EXERCISE GOAL:
Would you please repeat exactly the entries below, starting at the line with "Where should I click to: Open" and ending at the line with "Open Detailed Price Breakdown", and nothing outside that range? Leave out the pictures.

[Stored data entries]
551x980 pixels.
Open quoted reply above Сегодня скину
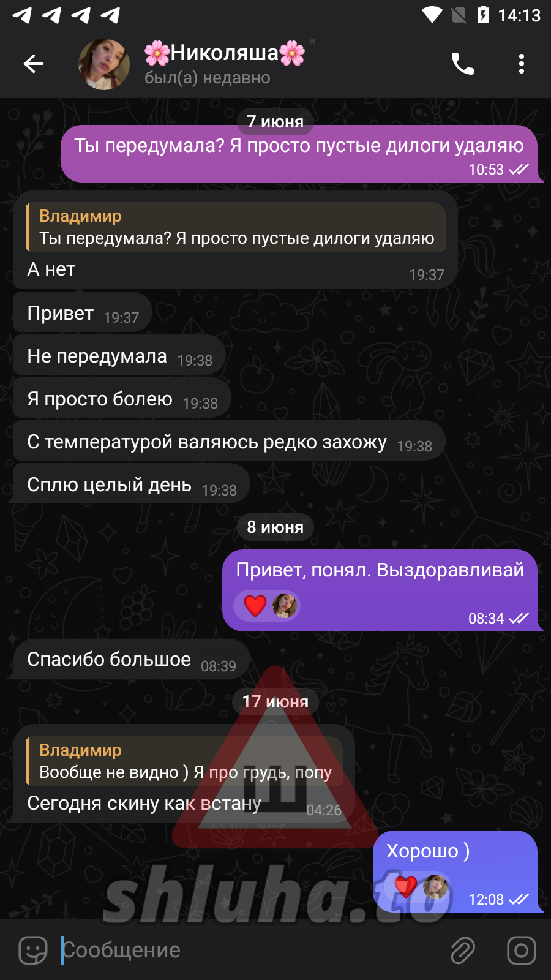tap(184, 761)
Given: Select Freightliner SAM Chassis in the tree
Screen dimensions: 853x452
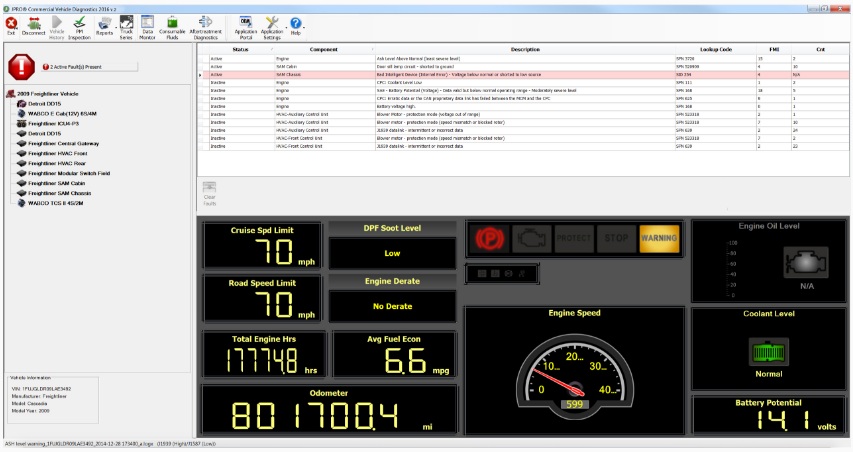Looking at the screenshot, I should [62, 192].
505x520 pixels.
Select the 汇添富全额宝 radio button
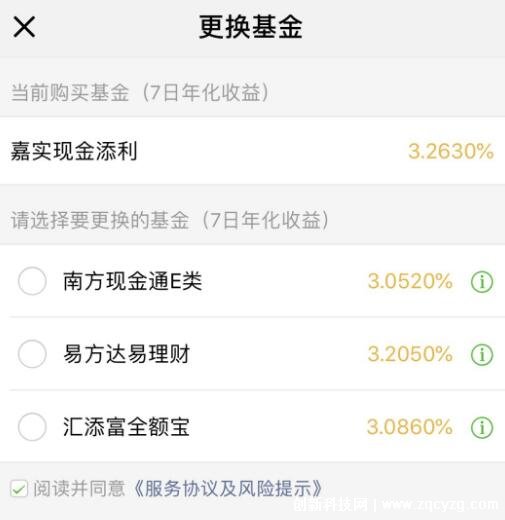point(32,427)
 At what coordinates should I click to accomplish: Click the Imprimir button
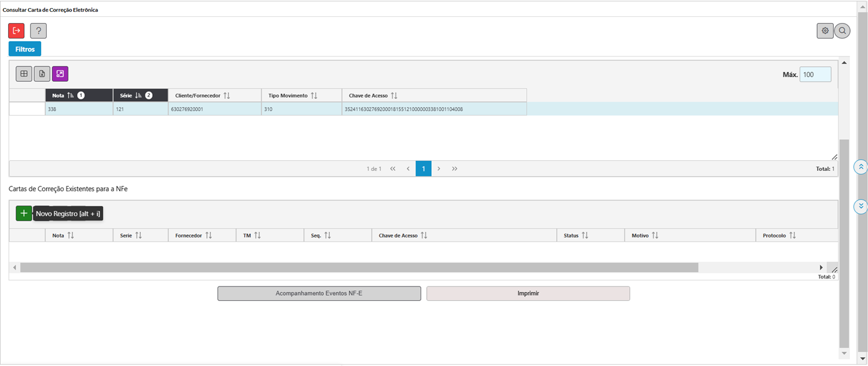click(528, 293)
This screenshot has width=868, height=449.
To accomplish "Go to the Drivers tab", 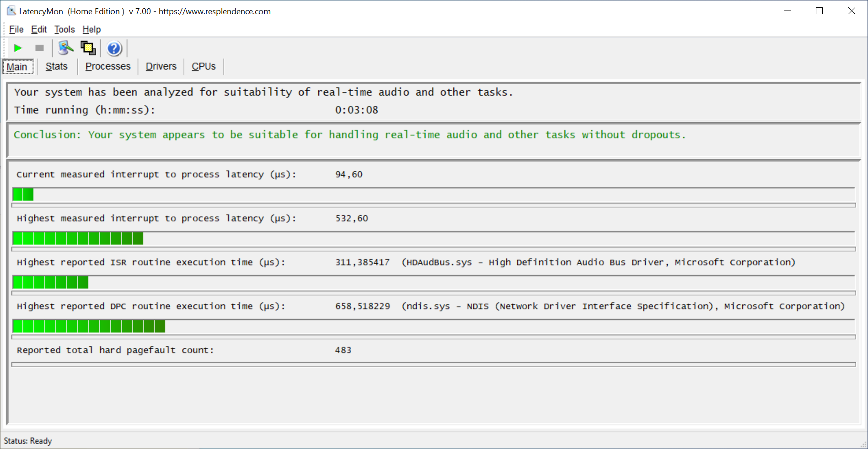I will [x=161, y=67].
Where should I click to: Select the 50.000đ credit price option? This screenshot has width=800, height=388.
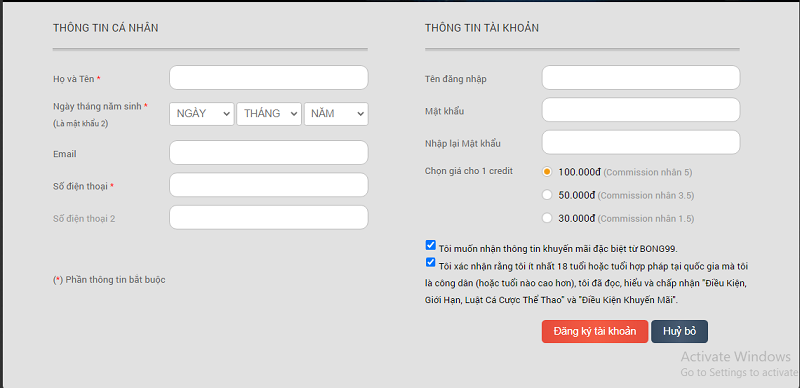click(x=547, y=195)
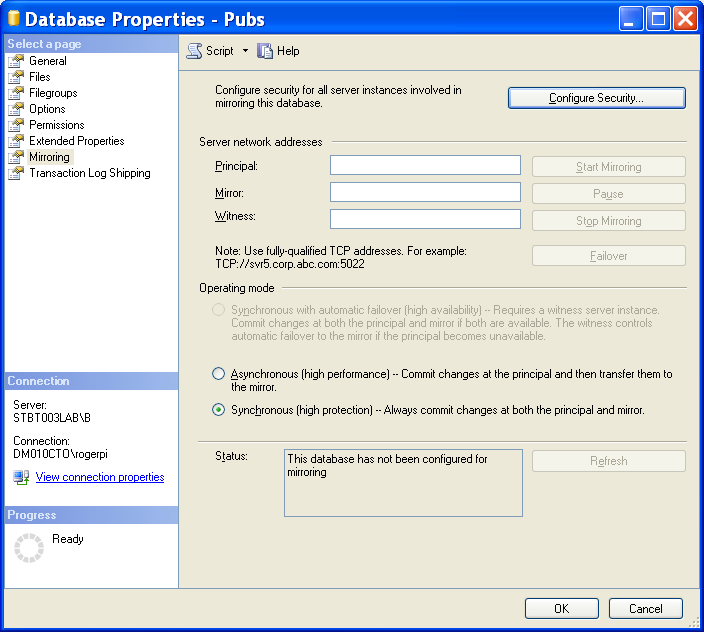Click the Extended Properties page icon
The width and height of the screenshot is (704, 632).
[x=16, y=141]
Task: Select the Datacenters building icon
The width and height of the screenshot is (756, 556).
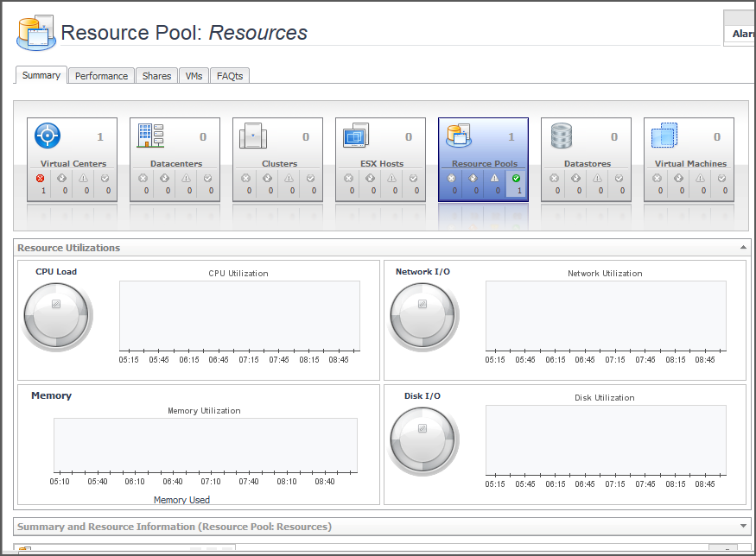Action: 150,136
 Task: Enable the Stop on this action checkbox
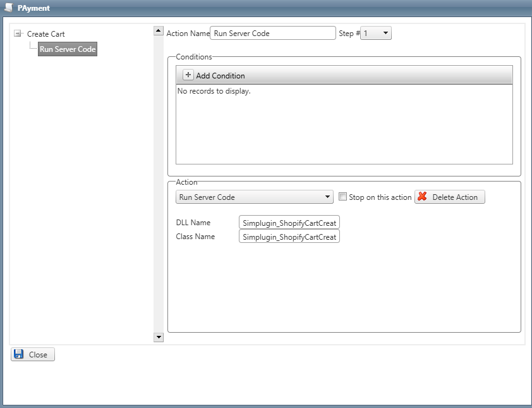coord(343,197)
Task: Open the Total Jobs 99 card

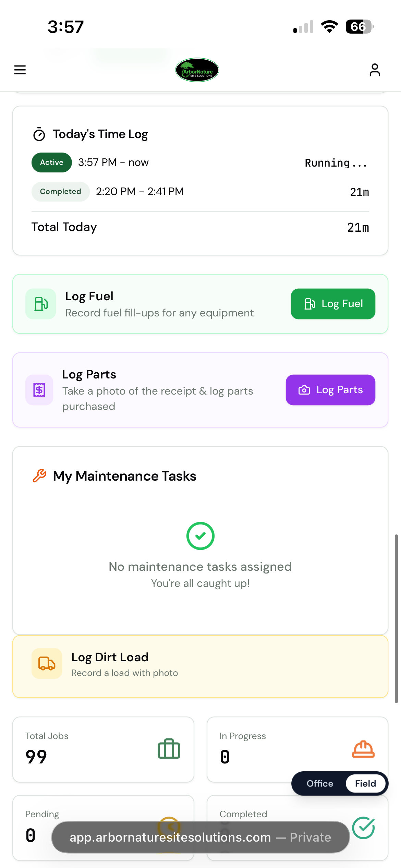Action: 104,749
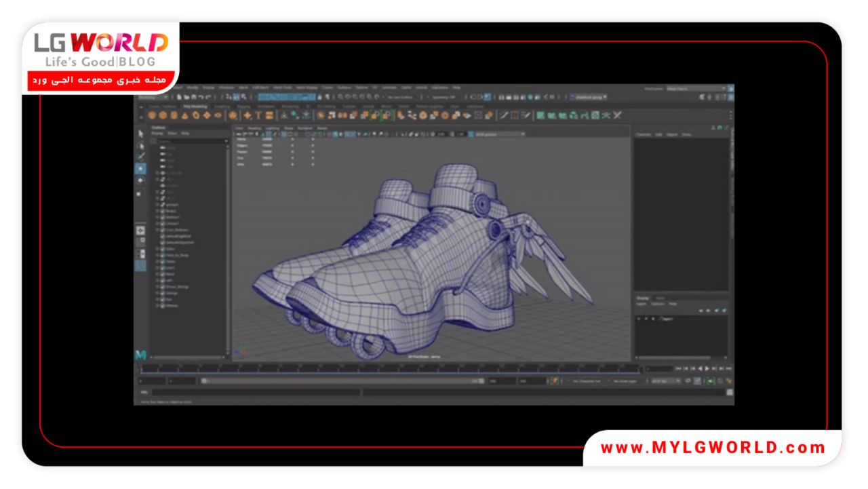The image size is (868, 489).
Task: Switch to the Poly Modeling shelf tab
Action: (x=195, y=106)
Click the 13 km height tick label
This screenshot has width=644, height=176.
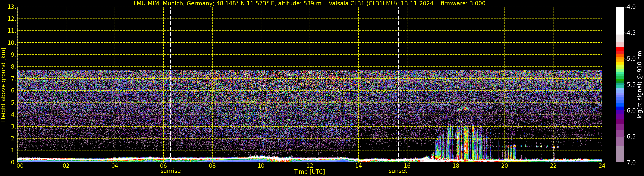click(11, 7)
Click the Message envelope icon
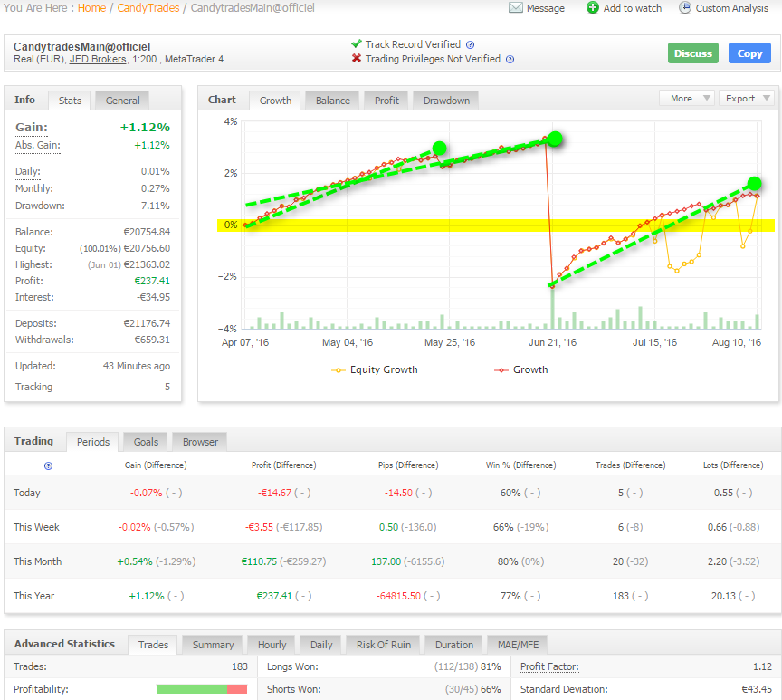The height and width of the screenshot is (700, 782). 516,8
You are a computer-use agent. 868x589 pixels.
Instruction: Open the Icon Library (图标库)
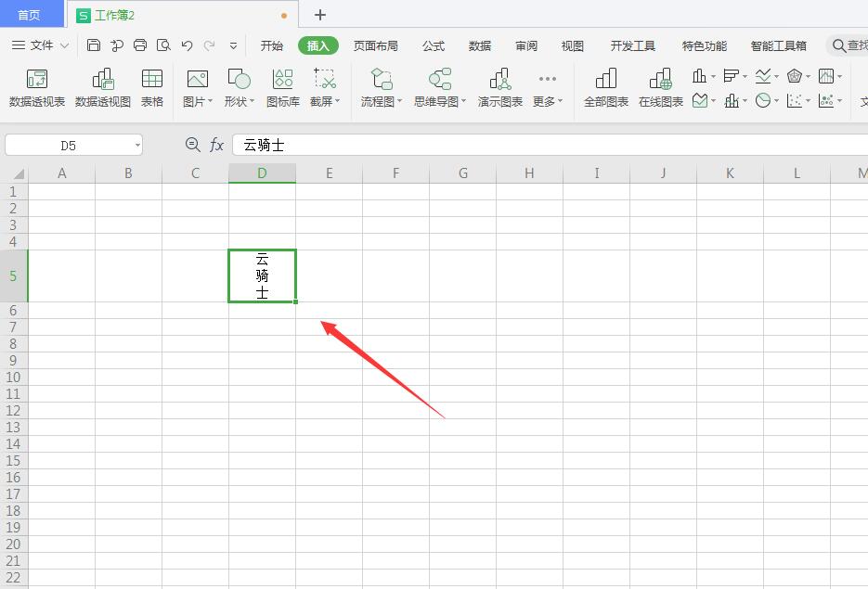tap(282, 86)
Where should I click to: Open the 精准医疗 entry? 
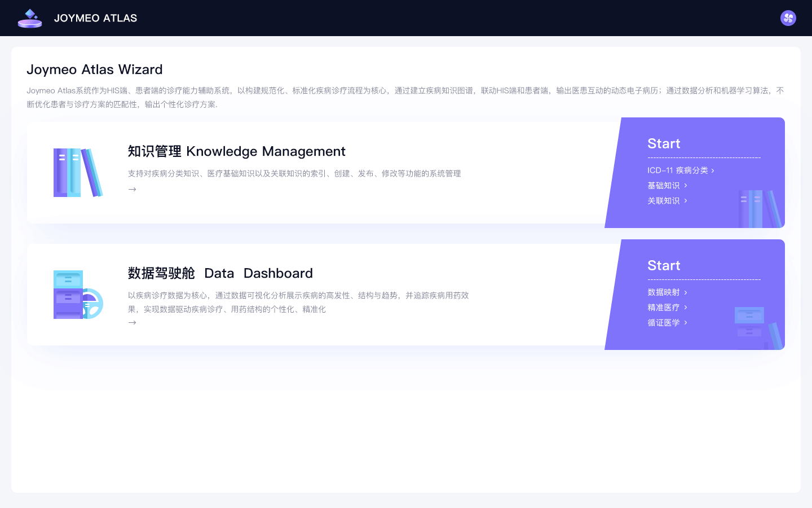[x=664, y=307]
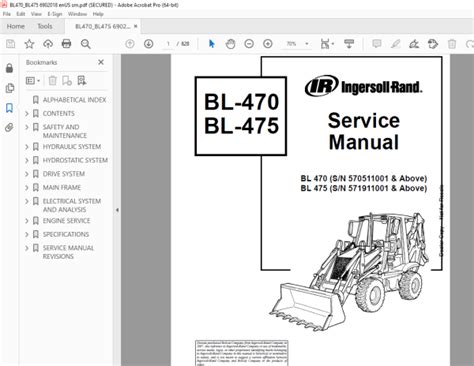Toggle the Page Thumbnails panel icon
Image resolution: width=474 pixels, height=366 pixels.
[x=10, y=88]
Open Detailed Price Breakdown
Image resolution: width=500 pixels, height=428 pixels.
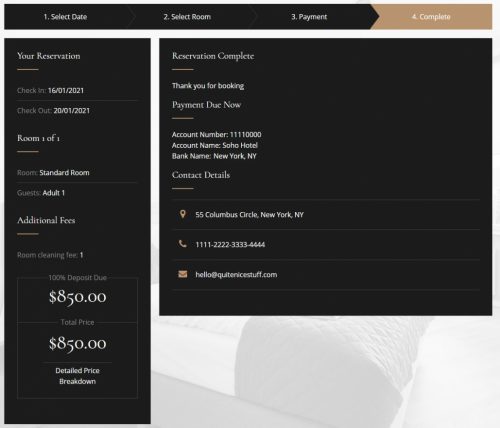tap(77, 376)
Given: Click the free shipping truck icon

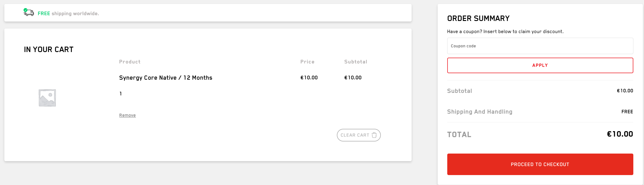Looking at the screenshot, I should (29, 12).
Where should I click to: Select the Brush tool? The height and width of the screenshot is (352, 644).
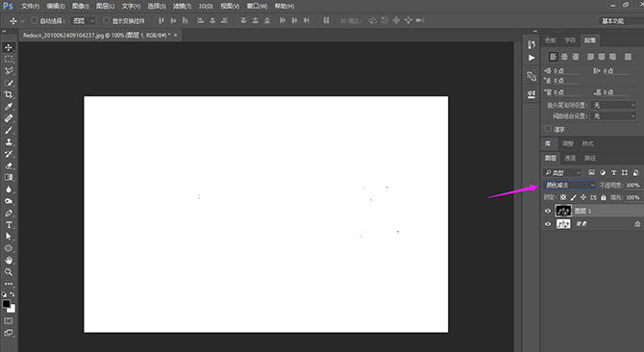point(9,130)
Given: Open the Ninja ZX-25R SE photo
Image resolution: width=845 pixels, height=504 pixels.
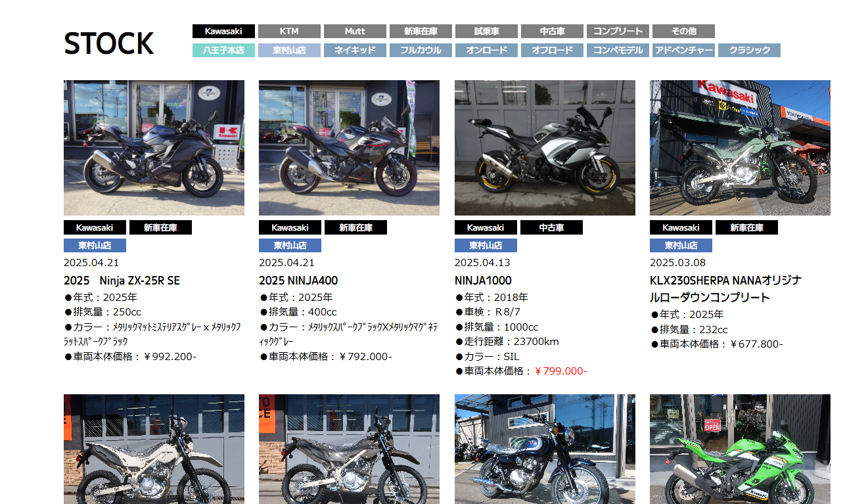Looking at the screenshot, I should click(x=154, y=148).
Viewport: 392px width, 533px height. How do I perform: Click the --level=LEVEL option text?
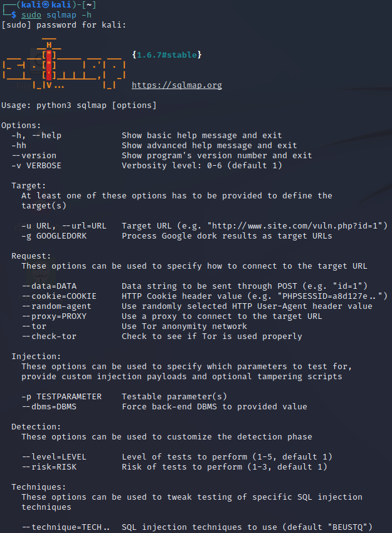54,457
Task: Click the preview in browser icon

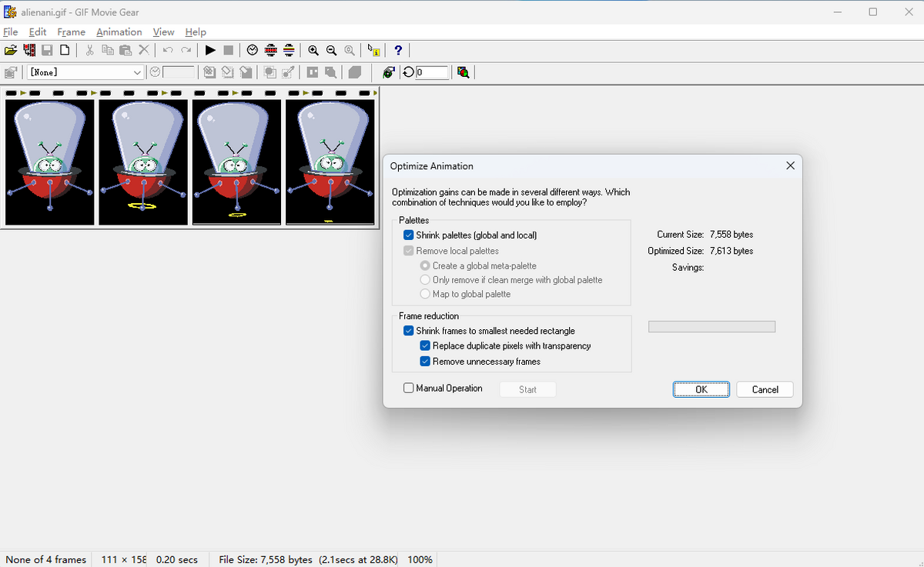Action: coord(463,72)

ANSWER SPACE:
Where should I click to: Open the 精准医疗 entry? 
[x=664, y=307]
Toggle the Page Thumbnails panel icon
Image resolution: width=474 pixels, height=366 pixels.
[x=10, y=88]
Open Detailed Price Breakdown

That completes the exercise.